Obviously, a lot of questions remain unasked, let alone unanswered, about what a fragmentation scenario would imply for a whole host of critical areas we have not yet even mentioned—not least national security policy, and internal security for newly sovereign states. Look buddy, this is only one essay, so chill, please. Don’t be angry; read this poem instead:
Phombie, O Phombie
Thou who art in thrall to the captological sharks coming to call,
each time you stare into empty electron shells and spaces,
and see the melting of compassion ghosts’ faces,
breadcrumbing your own life, the soul falls away
commodified in tweets that litter the fray
of shouting unconnected dots pulsating with empty egos’ wads
long since shot, O when will you stop
shattering your precious repose with skitterings of nervous energy,
as mites of cyberfrass steal away your sleep by the hues of
flickering blue lights, your mind’s reaming, clean sweep leaving
a stunned maudlin wakefulness in place of sweet dreaming?

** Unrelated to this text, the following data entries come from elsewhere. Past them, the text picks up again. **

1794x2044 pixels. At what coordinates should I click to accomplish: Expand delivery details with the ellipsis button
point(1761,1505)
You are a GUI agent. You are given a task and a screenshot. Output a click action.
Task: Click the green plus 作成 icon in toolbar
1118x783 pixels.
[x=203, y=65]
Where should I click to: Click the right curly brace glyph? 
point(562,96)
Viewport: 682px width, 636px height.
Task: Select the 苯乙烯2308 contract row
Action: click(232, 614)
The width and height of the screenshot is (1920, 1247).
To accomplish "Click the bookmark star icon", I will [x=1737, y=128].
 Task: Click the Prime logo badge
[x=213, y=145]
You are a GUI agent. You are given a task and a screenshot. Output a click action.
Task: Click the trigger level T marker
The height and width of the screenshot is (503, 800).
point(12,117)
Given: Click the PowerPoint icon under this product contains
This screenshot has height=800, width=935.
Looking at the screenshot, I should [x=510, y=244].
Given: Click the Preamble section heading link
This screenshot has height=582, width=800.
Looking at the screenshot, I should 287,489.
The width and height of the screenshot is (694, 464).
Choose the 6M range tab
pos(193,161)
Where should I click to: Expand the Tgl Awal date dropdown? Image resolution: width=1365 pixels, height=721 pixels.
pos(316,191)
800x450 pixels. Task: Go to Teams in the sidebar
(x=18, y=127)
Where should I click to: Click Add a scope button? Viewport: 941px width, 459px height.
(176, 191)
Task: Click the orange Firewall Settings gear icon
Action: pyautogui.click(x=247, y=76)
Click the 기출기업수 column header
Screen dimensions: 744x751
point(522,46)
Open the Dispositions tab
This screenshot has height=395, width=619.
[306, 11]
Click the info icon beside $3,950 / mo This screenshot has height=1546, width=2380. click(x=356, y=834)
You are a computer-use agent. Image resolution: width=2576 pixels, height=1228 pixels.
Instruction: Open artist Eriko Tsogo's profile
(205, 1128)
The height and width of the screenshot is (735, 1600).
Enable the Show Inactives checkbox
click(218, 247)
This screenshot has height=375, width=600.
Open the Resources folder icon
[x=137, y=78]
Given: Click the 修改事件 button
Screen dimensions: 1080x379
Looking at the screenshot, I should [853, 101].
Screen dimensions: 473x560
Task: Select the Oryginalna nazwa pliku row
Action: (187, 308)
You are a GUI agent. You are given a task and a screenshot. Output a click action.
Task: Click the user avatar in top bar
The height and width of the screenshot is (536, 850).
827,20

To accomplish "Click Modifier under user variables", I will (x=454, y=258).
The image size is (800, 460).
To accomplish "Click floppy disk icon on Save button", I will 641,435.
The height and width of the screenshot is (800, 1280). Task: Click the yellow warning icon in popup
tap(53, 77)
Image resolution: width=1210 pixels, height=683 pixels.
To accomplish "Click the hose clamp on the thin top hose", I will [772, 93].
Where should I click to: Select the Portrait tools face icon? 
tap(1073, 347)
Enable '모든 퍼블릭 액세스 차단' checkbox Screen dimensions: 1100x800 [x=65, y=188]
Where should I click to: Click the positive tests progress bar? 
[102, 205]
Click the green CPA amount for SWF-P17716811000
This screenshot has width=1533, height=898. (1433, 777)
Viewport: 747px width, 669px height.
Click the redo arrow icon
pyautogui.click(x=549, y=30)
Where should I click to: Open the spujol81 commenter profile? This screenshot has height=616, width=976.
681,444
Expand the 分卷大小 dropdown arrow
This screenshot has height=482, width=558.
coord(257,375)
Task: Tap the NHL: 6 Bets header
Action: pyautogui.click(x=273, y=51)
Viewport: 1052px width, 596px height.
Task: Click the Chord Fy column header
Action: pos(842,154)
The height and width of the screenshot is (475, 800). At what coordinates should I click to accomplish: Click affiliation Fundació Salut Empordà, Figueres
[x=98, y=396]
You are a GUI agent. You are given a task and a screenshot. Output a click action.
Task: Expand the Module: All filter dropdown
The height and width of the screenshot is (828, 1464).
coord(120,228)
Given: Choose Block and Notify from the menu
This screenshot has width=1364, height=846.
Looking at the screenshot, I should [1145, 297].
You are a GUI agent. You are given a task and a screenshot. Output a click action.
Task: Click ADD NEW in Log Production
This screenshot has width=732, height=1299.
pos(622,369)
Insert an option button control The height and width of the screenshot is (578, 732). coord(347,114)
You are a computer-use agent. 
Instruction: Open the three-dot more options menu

O phombie, O phombie, you’re not yet dead, only dazed;
so rise from the basement of your heart’s long lost ways,
dance into the sunlight, your arms raised in joy,
your hands free and empty of addictive cybertoys—
Your future is bright, no more endless nights,
if you’ll only forego cruel self-deceptions, and yes,
once again live, even thrive, in all three dimensions.
[1] For just two examples: Michel Desmurget, Screen Damage: The Dangers of Digital Media for Children (Polity Press, 2022), and Adam Gazzaley and Larry D. Rosen, The Distracted Mind: Ancient Brains in a High-Tech World (MIT Press, 2017).
[2] Lanier, Ten Argument for Deleting Your Social Media Account Right Now (Henry Holt and Company, 2018).
[3] Sigman quoted in Richard Cytowic, Your Stone Age Brain in the Screen Age: Coping with Digital Distraction and Sensory Overload (MIT Press, 2024), p. 157.
[4] Rieff, Social Organization: A Study of the Larger Mind (Schocken, 1962), p. xv, quoted in Carr, Superbloom, p. 15.